Tuesday, September 30, 2014

A Defining Month for Tekmira

As if Ebola has not showered Tekmira with enough attention, Tekmira will be front and center in the RNA Therapeutics industry in October.  It will be clinical results from two other drug candidates utilizing Tekmira’s RNAi delivery technology (TKM-PLK1 and ALN-TTR02) and pre-clinical data for TKM-HBV that will define Tekmira's trajectory as a 'normal' biotech company.  'Normal' as I have little idea how Ebola will change all this.

Accordingly, depending on the dataflow, Tekmira could finally be transformed into an established biotech company.  If there are serious disappointments, Tekmira risks being delegated to being 'the Ebola company'.

Event 1 (October 10-11): Do GI-NET patients respond to TKM-PLK1?
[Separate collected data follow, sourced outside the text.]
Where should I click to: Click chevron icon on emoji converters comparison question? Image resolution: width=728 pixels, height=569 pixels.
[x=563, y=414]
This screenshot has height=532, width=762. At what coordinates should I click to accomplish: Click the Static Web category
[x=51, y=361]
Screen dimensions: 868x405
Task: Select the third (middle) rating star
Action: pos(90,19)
The first upcoming data event is the phase IIa update for TKM-PLK1 in gastrointestinal neuroendocrine tumor (GI-NET) and adrenocortical carcinoma (ACC) patients.  This one can be considered a bonus event for Tekmira as barely anybody has been paying attention to the potential of this first-generation SNALP-based product candidate.
Results from a  multi-dose escalating phase I study suggested a dose-dependent benefit with patients receiving 0.6mg/kg or more having an increased likelihood of showing ‘clinical benefit’ (stable disease or partial response) than those receiving less of the drug.  In particular, almost all (5/6) GI-NET and ACC patients in that trial with otherwise enrolled across a wide range of cancer types exhibited at least stable disease, with a partial response by RECIST and a 19.3% reduction in tumor size.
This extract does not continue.